But here’s where MASS differentiates itself from typical academic conferences: the industry voices aren’t token additions; they’re equal partners in the conversation.
Kat Warboys, APAC marketing director for HubSpot, will deliver the keynote. She’ll be joined by other heavyweights including Omer Shai (CMO, WIX), Sophie McKay (head of APAC Marketing, Notion) and Lucio Ribeiro (chief AI and innovation officer, TBWA).
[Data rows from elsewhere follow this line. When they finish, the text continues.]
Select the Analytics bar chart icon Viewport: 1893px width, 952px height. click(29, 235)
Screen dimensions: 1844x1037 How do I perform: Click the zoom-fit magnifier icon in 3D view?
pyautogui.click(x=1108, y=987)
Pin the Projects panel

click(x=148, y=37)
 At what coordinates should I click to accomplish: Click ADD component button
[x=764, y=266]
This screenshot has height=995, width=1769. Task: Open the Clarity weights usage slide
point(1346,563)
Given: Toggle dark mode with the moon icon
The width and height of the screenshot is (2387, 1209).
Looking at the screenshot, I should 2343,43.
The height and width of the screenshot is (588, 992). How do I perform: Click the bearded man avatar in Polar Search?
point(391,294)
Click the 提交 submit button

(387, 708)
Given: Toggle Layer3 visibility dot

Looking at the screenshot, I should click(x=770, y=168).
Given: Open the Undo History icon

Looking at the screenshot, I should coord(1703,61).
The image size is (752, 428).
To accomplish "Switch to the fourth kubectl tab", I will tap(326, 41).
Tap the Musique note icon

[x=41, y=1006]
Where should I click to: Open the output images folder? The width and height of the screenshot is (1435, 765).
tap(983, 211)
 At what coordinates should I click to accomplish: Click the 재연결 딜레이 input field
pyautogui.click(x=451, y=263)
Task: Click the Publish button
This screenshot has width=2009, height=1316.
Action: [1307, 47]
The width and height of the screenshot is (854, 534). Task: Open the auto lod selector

These aren’t executives doing victory laps; they’re practitioners wrestling with the same challenges the research addresses.
“The magic happens when a CMO can sit in a room and hear cutting-edge research presented in the morning, then immediately discuss implementation with peers facing identical challenges in the afternoon,” explains conference co-chair, Professor of Practice at UNSW Business School, Nicolas Chu.
What makes MASS particularly valuable for senior marketers is its immunity to vendor agendas. There are no solution providers promising silver bullets, no technology platforms pushing their latest features. Instead there are just researchers presenting peer-reviewed evidence and practitioners sharing what’s working (and what isn’t) in real organisations.
For Australian marketing leaders navigating the twin pressures of budget accountability and innovation demands, MASS offers something increasingly rare: evidence-based answers to urgent questions. As Professor Van Heerde notes, “We’re not here to showcase academic excellence for its own sake. We’re here to help CMOs make better decisions on Monday morning.”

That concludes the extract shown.